Skip to content

adityal10/Contrastive-Learning-Clustering

Repository files navigation

Contrastive Learning with Image Clustering

This project implements a Contrastive Learning architecture using SimCLR in PyTorch. The model learns meaningful embeddings by contrasting positive and negative pairs of images.
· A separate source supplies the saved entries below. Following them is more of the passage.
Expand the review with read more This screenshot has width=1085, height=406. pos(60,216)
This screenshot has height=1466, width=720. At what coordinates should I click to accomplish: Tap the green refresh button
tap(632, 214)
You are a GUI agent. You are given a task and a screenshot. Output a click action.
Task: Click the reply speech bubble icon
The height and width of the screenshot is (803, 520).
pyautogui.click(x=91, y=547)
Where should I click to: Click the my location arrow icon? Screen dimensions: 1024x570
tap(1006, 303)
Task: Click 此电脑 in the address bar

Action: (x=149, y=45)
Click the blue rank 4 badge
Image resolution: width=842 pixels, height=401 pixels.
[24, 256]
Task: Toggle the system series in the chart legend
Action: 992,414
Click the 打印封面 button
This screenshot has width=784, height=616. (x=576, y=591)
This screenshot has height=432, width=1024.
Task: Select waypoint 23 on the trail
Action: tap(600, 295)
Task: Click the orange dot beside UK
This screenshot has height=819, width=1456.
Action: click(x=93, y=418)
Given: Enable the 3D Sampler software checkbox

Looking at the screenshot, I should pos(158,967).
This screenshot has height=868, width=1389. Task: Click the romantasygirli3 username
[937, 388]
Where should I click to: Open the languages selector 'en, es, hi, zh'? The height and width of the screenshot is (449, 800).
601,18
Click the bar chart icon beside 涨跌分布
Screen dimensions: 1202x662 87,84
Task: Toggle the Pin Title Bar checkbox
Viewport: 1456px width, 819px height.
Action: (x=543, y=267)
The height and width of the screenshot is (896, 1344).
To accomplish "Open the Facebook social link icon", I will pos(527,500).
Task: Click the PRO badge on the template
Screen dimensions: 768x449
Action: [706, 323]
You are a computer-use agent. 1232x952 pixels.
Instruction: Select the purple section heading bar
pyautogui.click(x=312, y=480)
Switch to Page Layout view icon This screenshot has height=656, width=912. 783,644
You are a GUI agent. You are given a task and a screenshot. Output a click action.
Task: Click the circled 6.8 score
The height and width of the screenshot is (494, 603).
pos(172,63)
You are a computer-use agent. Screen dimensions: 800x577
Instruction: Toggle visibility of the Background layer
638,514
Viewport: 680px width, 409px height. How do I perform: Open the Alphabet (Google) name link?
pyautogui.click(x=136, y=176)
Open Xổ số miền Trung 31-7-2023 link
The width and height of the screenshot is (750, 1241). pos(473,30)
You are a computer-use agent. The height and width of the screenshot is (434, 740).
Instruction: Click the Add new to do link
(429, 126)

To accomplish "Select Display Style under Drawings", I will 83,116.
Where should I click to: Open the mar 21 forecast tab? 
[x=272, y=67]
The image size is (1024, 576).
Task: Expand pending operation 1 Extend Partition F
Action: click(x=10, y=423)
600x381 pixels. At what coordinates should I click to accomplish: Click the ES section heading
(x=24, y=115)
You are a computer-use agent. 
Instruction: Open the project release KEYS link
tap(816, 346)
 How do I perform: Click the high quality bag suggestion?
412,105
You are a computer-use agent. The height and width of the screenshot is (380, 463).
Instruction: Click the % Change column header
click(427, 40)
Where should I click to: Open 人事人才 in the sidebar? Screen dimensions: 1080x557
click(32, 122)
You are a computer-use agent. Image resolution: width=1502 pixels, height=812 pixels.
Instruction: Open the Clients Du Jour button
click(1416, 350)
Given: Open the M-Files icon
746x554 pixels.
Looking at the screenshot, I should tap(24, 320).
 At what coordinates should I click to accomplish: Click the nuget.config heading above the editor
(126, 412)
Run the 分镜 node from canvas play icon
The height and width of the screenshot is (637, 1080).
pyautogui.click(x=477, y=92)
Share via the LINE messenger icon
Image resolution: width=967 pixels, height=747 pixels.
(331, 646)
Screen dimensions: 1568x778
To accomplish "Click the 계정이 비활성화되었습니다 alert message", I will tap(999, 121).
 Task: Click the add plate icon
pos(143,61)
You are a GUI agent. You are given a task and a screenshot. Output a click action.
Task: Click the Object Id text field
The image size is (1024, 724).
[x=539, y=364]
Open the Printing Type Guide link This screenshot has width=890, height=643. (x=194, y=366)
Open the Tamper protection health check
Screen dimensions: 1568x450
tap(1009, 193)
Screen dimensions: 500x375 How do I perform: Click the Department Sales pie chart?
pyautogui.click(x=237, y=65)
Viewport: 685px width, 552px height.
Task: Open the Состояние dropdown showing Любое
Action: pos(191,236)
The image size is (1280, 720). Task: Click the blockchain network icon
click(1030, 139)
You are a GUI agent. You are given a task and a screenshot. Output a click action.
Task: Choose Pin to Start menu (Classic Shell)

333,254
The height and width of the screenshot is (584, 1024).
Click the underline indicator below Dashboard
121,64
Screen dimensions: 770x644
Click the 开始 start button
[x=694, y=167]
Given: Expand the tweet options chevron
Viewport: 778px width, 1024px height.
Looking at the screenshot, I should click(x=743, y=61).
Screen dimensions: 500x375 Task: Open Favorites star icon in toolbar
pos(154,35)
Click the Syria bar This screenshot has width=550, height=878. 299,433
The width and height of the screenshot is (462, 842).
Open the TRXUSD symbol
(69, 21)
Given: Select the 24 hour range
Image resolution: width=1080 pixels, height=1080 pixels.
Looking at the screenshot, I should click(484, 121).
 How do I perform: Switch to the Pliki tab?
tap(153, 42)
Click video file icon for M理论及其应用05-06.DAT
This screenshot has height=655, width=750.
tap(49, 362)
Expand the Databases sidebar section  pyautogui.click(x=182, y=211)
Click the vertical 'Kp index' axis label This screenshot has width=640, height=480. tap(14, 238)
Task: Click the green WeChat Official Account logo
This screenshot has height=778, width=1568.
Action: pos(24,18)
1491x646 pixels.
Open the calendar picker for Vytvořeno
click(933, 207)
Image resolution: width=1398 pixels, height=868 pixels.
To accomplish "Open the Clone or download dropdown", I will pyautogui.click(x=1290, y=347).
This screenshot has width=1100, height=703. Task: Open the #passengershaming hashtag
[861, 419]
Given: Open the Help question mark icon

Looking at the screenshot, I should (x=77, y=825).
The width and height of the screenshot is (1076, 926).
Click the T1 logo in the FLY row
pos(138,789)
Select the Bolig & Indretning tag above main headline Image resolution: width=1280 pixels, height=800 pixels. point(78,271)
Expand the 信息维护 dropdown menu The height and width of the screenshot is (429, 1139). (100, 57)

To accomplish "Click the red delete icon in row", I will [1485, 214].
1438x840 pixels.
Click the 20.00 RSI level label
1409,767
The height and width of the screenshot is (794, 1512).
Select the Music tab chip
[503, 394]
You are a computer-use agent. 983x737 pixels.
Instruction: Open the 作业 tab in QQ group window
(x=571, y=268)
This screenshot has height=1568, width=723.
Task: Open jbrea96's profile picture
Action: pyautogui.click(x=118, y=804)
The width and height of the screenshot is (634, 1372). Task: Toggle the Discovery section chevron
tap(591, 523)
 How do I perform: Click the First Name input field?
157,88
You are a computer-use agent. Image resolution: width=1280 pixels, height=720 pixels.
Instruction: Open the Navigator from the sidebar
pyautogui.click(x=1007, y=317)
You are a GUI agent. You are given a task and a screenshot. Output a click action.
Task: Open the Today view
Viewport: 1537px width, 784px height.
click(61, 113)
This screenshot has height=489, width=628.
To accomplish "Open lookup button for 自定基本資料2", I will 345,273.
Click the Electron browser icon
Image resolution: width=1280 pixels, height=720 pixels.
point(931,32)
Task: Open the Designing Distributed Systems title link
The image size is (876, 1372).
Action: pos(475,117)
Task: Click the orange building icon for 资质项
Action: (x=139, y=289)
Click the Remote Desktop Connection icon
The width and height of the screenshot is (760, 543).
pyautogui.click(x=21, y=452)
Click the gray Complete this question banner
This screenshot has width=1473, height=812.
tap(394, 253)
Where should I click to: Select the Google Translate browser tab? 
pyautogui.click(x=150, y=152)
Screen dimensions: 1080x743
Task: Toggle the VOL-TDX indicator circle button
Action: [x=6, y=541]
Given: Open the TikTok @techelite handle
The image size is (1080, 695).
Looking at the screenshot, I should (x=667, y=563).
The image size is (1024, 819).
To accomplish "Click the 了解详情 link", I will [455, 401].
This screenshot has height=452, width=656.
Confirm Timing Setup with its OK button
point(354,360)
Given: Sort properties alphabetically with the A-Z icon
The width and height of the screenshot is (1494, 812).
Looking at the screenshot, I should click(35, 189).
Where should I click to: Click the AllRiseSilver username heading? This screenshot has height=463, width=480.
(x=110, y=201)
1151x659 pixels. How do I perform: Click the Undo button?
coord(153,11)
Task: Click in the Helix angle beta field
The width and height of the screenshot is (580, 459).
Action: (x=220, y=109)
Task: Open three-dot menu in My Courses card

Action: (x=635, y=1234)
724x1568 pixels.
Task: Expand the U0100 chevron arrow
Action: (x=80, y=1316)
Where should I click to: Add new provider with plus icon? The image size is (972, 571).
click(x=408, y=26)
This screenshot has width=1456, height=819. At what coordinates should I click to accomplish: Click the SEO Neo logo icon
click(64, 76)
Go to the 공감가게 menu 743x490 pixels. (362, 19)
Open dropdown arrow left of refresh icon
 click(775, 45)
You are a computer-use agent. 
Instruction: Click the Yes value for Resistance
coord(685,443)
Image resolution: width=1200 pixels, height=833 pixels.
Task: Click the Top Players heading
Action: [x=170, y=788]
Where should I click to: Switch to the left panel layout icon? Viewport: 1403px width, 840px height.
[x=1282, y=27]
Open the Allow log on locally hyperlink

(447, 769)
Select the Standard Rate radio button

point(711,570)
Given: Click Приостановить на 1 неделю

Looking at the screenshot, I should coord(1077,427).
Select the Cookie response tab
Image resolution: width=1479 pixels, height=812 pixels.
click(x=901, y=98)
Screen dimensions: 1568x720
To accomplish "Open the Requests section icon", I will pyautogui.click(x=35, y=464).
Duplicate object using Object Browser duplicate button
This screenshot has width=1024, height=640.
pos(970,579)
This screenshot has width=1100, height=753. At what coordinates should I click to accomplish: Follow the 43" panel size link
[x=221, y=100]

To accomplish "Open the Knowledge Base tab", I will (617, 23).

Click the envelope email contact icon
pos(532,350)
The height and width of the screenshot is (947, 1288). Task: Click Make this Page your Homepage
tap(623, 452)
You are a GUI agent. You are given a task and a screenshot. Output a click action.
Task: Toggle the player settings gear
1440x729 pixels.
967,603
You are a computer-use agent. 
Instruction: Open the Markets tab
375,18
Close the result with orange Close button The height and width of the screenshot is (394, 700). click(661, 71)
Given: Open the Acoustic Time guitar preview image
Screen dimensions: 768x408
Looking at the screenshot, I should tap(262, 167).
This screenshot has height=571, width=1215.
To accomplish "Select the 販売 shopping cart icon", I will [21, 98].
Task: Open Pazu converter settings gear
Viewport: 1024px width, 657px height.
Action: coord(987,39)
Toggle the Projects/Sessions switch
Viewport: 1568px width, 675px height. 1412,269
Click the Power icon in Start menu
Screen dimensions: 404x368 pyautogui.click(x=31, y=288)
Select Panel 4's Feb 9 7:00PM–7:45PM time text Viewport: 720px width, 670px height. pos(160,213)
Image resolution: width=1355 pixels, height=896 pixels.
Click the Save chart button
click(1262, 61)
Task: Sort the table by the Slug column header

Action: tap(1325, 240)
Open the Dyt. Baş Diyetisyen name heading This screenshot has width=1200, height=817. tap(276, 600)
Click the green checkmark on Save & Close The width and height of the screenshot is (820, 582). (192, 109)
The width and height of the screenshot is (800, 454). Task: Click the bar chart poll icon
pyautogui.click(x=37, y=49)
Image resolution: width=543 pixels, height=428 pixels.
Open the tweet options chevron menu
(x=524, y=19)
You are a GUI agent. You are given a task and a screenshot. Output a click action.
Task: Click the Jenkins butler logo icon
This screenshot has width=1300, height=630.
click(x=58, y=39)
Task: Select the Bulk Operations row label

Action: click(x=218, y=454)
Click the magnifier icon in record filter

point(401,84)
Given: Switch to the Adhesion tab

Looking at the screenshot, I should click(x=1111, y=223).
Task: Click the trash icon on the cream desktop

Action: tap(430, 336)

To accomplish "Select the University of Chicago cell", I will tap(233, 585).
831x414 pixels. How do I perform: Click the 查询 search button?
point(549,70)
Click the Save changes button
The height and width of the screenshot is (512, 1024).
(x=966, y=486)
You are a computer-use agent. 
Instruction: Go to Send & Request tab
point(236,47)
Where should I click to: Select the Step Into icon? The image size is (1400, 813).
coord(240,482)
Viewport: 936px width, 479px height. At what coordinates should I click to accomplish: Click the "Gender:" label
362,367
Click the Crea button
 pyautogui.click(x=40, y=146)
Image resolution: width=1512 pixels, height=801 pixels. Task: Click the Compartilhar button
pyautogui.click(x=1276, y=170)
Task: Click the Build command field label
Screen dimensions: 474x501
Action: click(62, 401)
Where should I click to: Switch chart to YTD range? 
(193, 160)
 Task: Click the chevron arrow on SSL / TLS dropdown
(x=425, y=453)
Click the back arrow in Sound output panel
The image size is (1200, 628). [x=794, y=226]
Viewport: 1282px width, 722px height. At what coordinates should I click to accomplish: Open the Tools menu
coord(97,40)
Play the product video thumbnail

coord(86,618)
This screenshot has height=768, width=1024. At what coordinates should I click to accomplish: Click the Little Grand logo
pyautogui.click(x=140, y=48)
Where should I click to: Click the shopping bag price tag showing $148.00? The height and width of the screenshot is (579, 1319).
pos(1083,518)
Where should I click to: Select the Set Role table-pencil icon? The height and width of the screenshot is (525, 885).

The learned embeddings are then clustered using K-Means to evaluate their performance in unsupervised image classification.

Features

  • Implements SimCLR contrastive learning from scratch.
  • Uses ResNet-18 as the backbone for feature extraction.
  • Evaluates embeddings using K-Means clustering and computes metrics such as:
    • Normalized Mutual Information (NMI)
    • Adjusted Rand Index (ARI)
  • Visualizes clustering performance using t-SNE for dimensionality reduction.

Dataset

  • CIFAR-10 is used as the dataset, containing 60,000 images in 10 categories.
  • Images are preprocessed with data augmentations during training and normalized during evaluation.

Results

  • The model achieves clear separation of clusters, as shown in the t-SNE plot (refer to clusters_visualization.png).
  • Metrics:
    • NMI: ~0.7 (depends on training setup)
    • ARI: ~0.6 (depends on training setup)

How to Run the Code

  1. Clone the repository:
git clone https://github.com/your-username/contrastive-learning-clustering.git
cd contrastive-learning-clustering
  1. Install dependencies:
pip install -r requirements.txt
  1. Train the SimCLR model:
python train_simclr.py
  1. Cluster and evaluate embeddings:
python contrastive_learning_with_clustering_and_visualization.py
  1. View Clustering Results:
  • Check clusters_visualization.png for the t-SNE visualization.

Files in the Repository

  • train_simclr.py: Script to train the SimCLR model.
  • contrastive_learning_with_clustering_and_visualization.py: Evaluates embeddings using K-Means and visualizes clusters.
  • requirements.txt: Python dependencies.
  • README.md: Documentation for the project.

Future Improvements

  • Use advanced clustering methods (e.g., DBSCAN, hierarchical clustering).
  • Test on larger datasets (e.g., ImageNet) for better generalization.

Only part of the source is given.